● INPUT RECORDS
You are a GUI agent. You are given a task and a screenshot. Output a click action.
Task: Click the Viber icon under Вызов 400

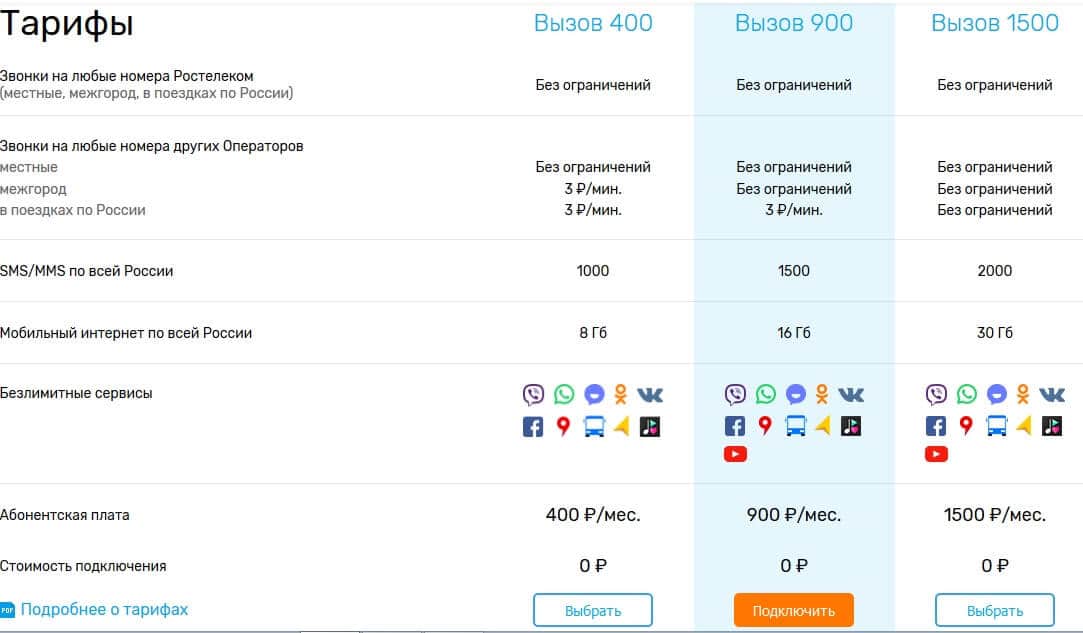pos(534,394)
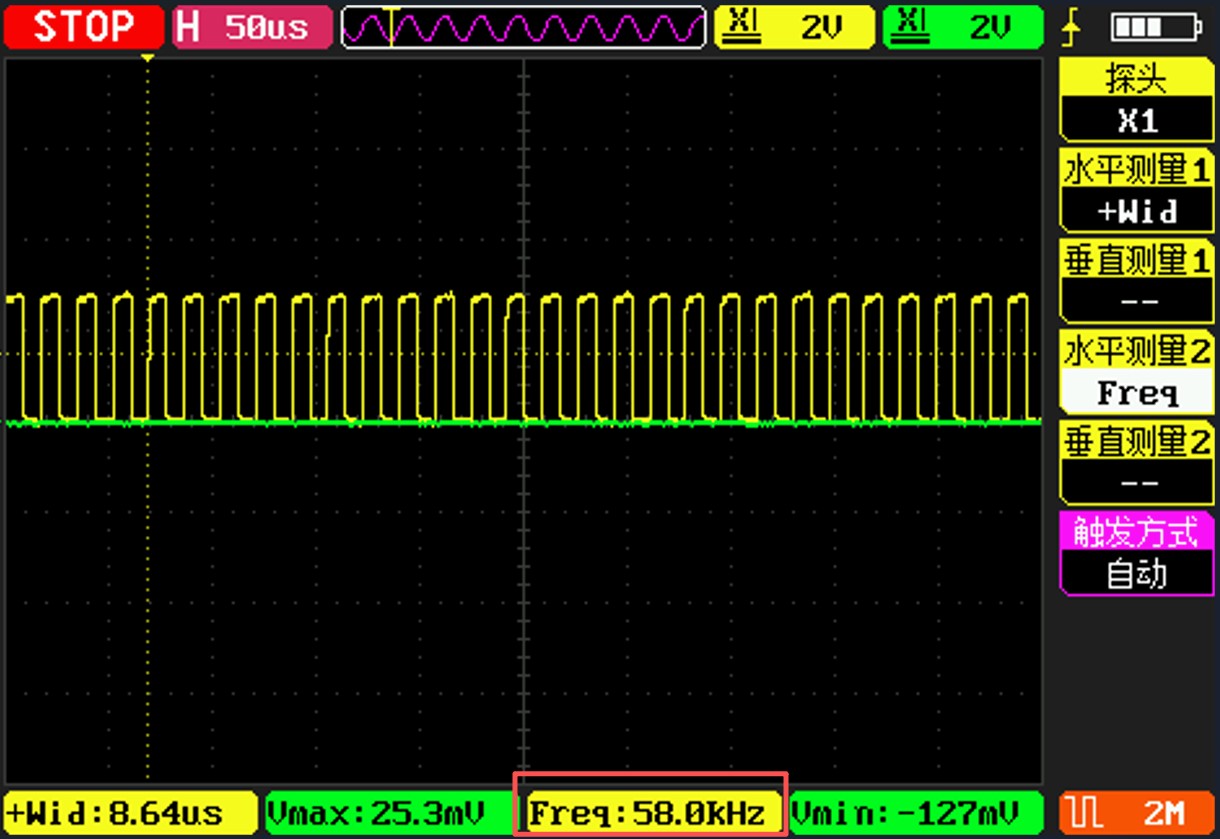Select the highlighted Freq measurement option
1220x839 pixels.
[x=1137, y=393]
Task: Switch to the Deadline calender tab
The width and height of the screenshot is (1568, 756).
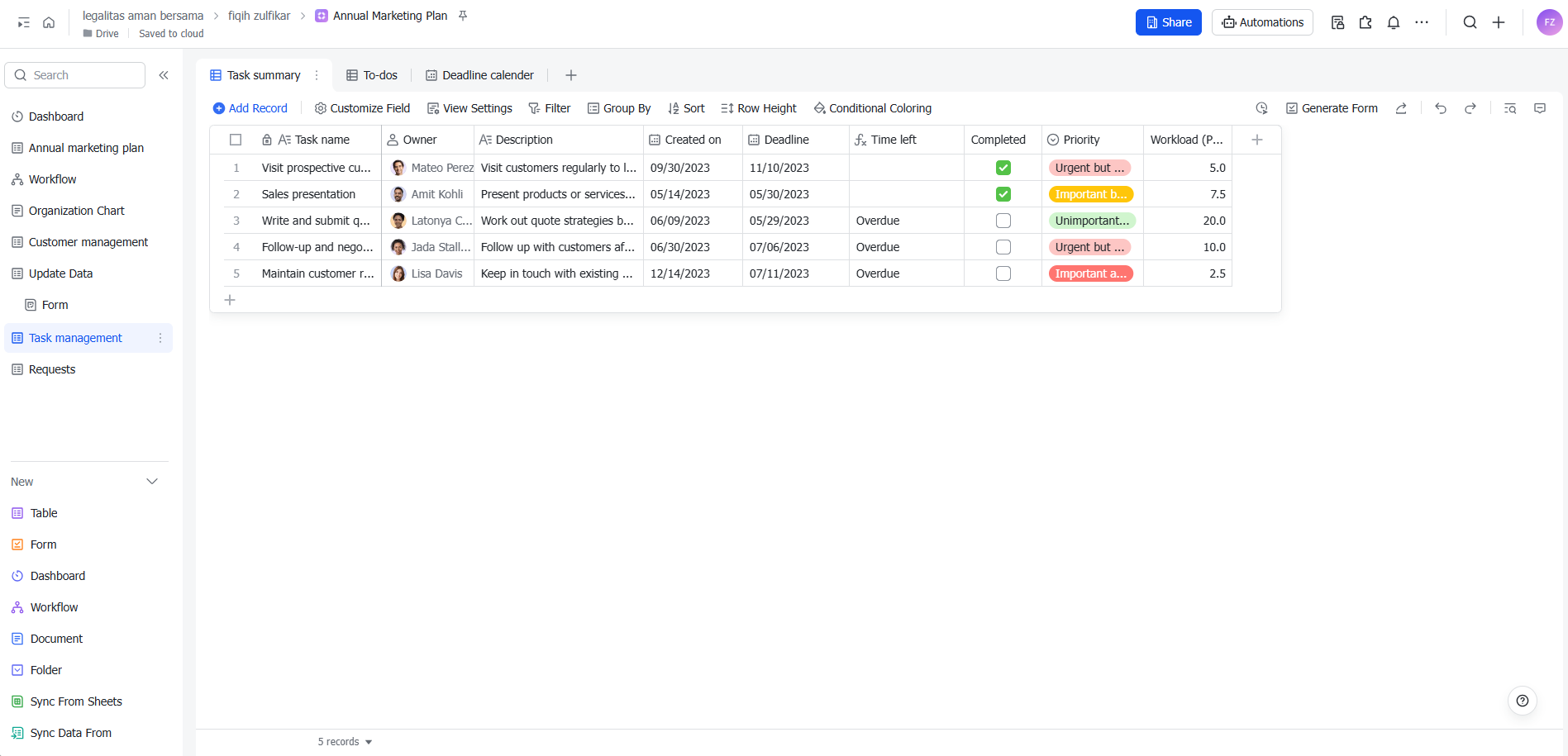Action: pos(479,75)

● DESCRIPTION OF THE TASK
Give the data again exactly, without pictures.

● REPLY
You are a GUI agent. You are given a task and a screenshot. Output a click action.
Task: Click the Viber icon under Вызов 400

pos(534,394)
Select the highlighted Freq measurement option
1220x839 pixels.
[x=1137, y=393]
Task: Switch to the Deadline calender tab
The width and height of the screenshot is (1568, 756).
Action: pos(479,75)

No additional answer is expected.